De quoi parle EPOCA?

 

La recherche d'EPOCA se divise en quatre thèmes.

Thème 1: il se focalise sur les changements historiques et présents de la chimie des océans et la biogéographie des organismes clés. Des méthodes de paleo-réconstruction sont utilisées sur plusieurs archives, entre autres sur des foraminifères et des coraux profonds, afin de déterminer la variabilité passée de la chimie de la mer (chimie des carbonates, nutriments et métaux traces) et pour lier cette variabilité aux observations actuelles. Nous regardons également des paramètres biologiques tels que la distribution géographique et la quantité de planctons présents dans les océans. Les planctons sont prélevés à l'aide d'un CPR (Continuous Plankton Recorder), un appareil permettant d'échantillonner des planctons en continu à bord des navires de commerce dans le cadre de leurs trajets habituels.

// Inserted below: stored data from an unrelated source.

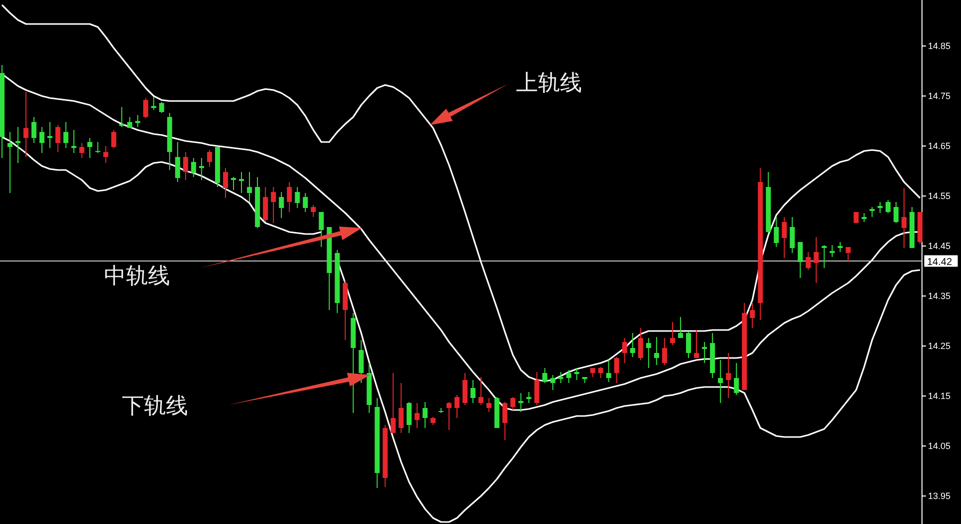 The width and height of the screenshot is (961, 524). I want to click on y-tick-label: 13.95, so click(940, 496).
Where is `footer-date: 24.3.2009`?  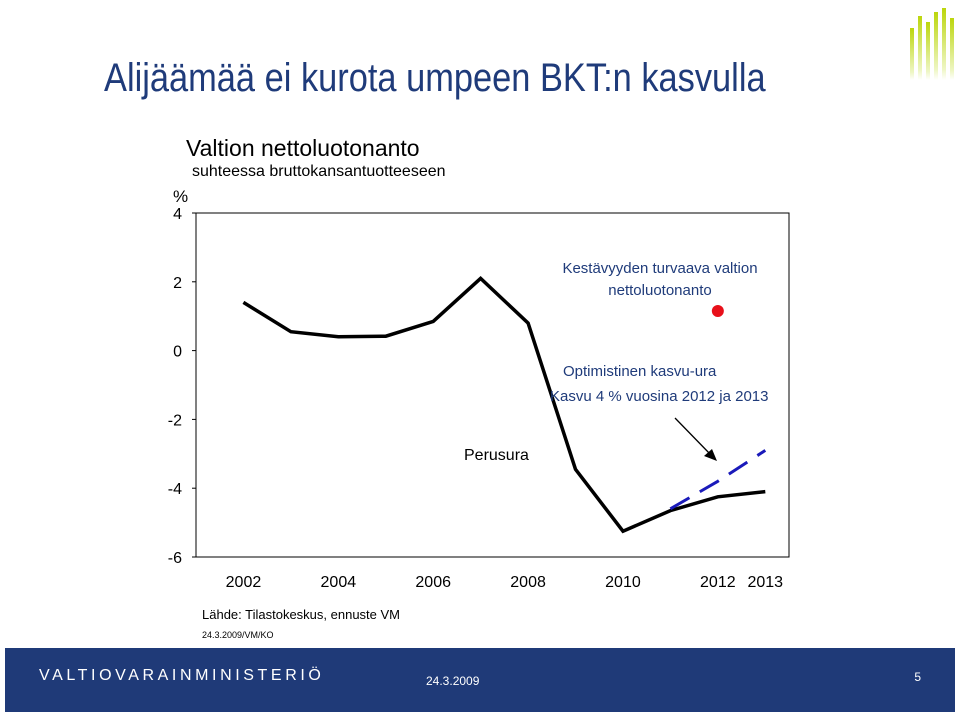 footer-date: 24.3.2009 is located at coordinates (453, 681).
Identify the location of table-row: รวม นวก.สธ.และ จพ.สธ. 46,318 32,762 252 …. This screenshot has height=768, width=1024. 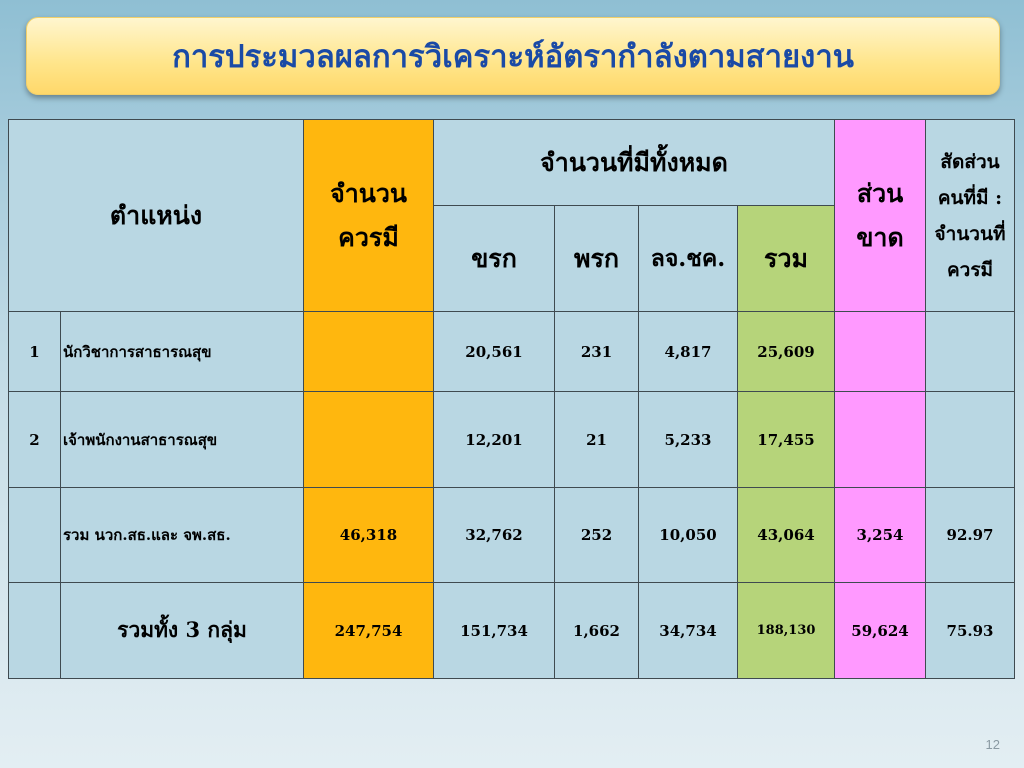
(512, 535).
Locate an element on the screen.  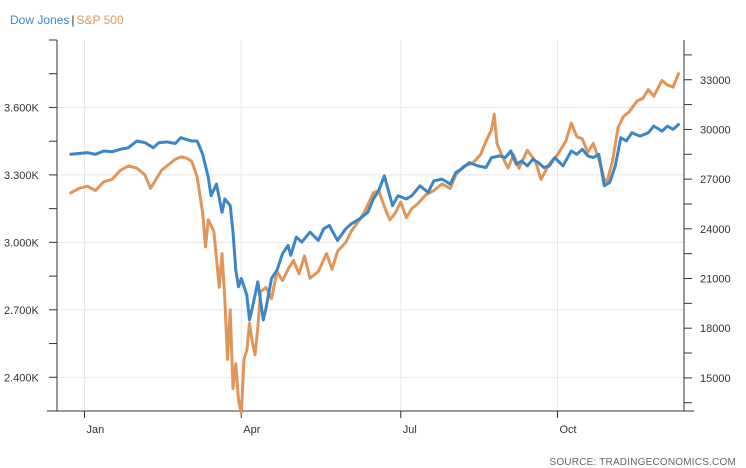
left-axis-tick-label: 3.000K is located at coordinates (22, 243).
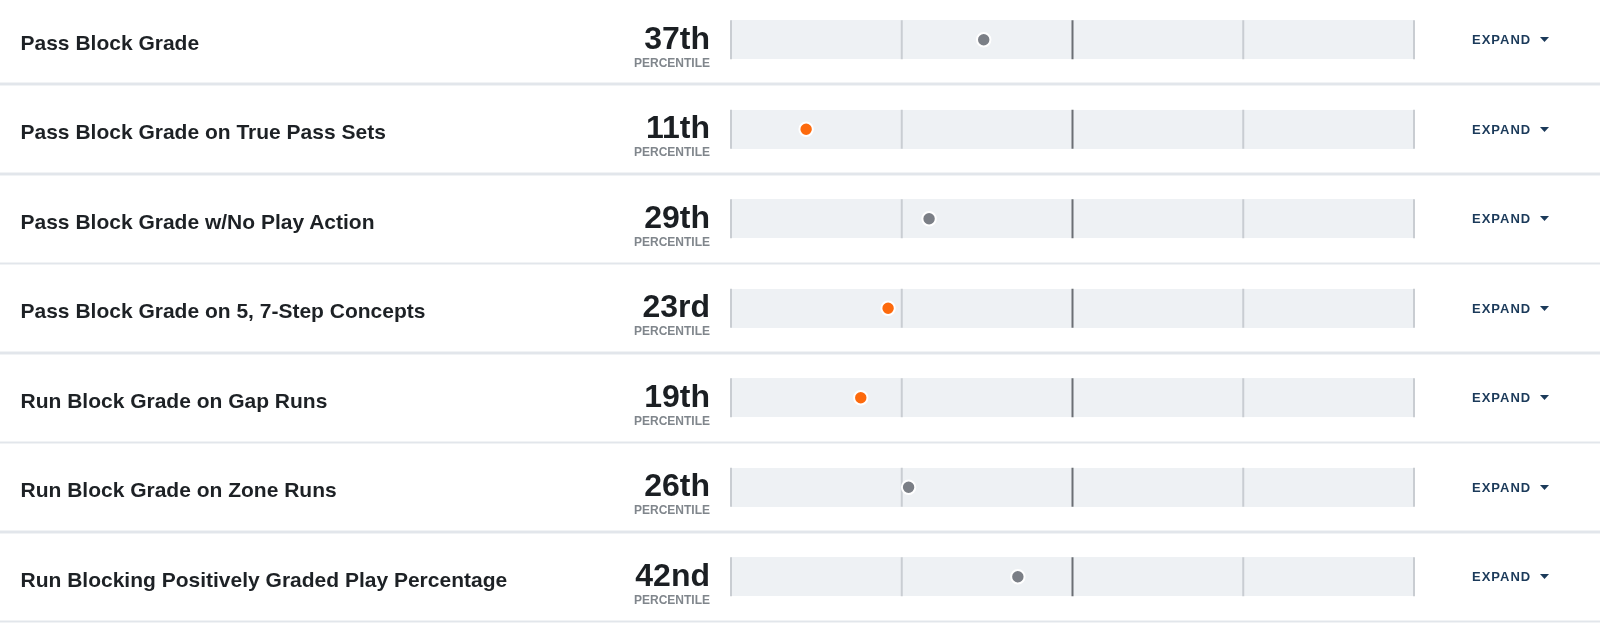 The width and height of the screenshot is (1600, 626). What do you see at coordinates (264, 579) in the screenshot?
I see `y-tick-label: Run Blocking Positively Graded Play Percentage` at bounding box center [264, 579].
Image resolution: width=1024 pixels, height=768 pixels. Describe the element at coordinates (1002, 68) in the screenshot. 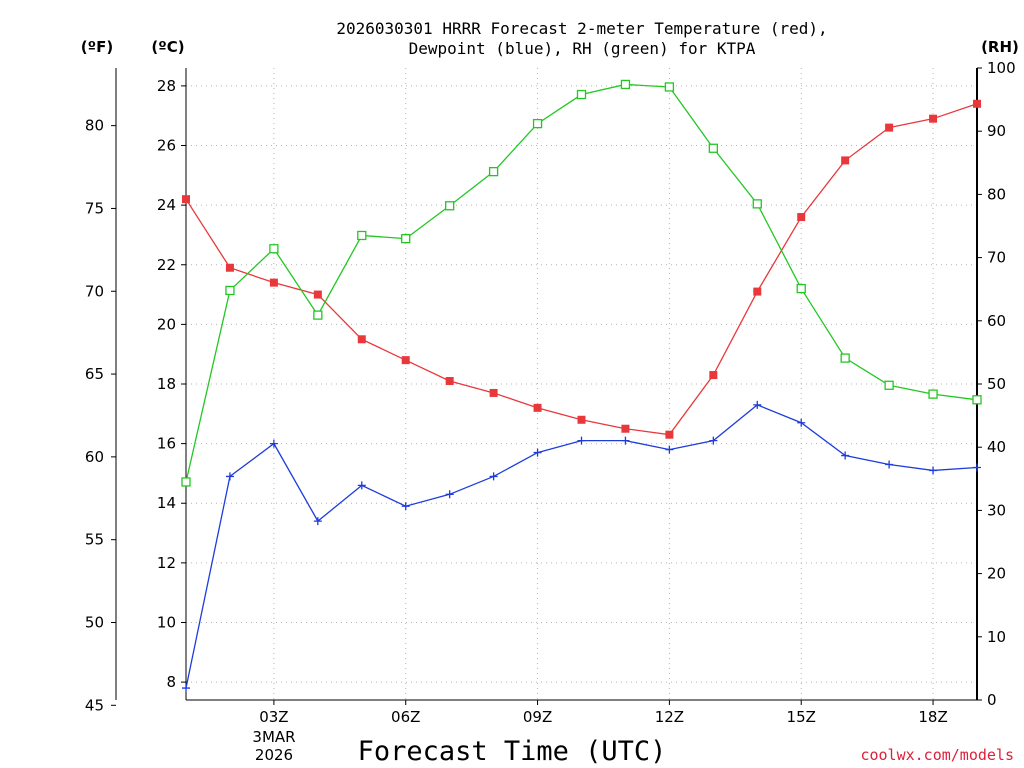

Thème 2 : s'intéresse aux effets de l'acidification des océans sur les organismes et écosystèmes marins. Plusieurs méthodes sont utilisées (de l’échelle moléculaire et cellulaire à l'écosystème entier, en passant par l’organisme) pour étudier des processus biogéochimiques importants comme la calcification, la photosynthèse et la fixation d'azote. Les organismes sont exposés aux concentrations de CO2correspondantes aux niveaux prévus pour la fin du siècle. Ces expériences sont conduites dans le laboratoire ainsi que sur le terrain et se concentrent sur des organismes clés, d'un point de vue écologique, sociétal et économique. La capacité d'adaptation des organismes est évaluée. Les études sont conduites dans des zones susceptibles d'être les premières touchées par l'acidification des océans, comme l'Atlantique du Nord et l'océan Arctique.

Thème 3 :  il combine les résultats des thèmes 1 et 2 dans des modèles climatiques afin de calculer les changements et effets d'ici 2100. Une attention particulière est consacrée aux cycles du carbone, de l'azote, du fer et du soufre pour déterminer de quelle manière ils seront affectés et rétroagiront eux-mêmes sur le climat.

Thème 4 : a pour objet de synthétiser les résultats des autres thèmes pour déterminer s'il y a des “tipping points” (ou seuils) qui, s'ils sont dépassés, entraîneront un état nouveau et irréversible. Un tipping point possible peut être une valeur particulière du pH qui provoquera des perturbations telles qu'un retour au système initial sera impossible. Ces informations ainsi que le niveau de réduction des émissions de CO2nécessaire pour éviter d'atteindre ces seuils seront communiquées aux industries, aux politiciens ainsi qu'au grand public.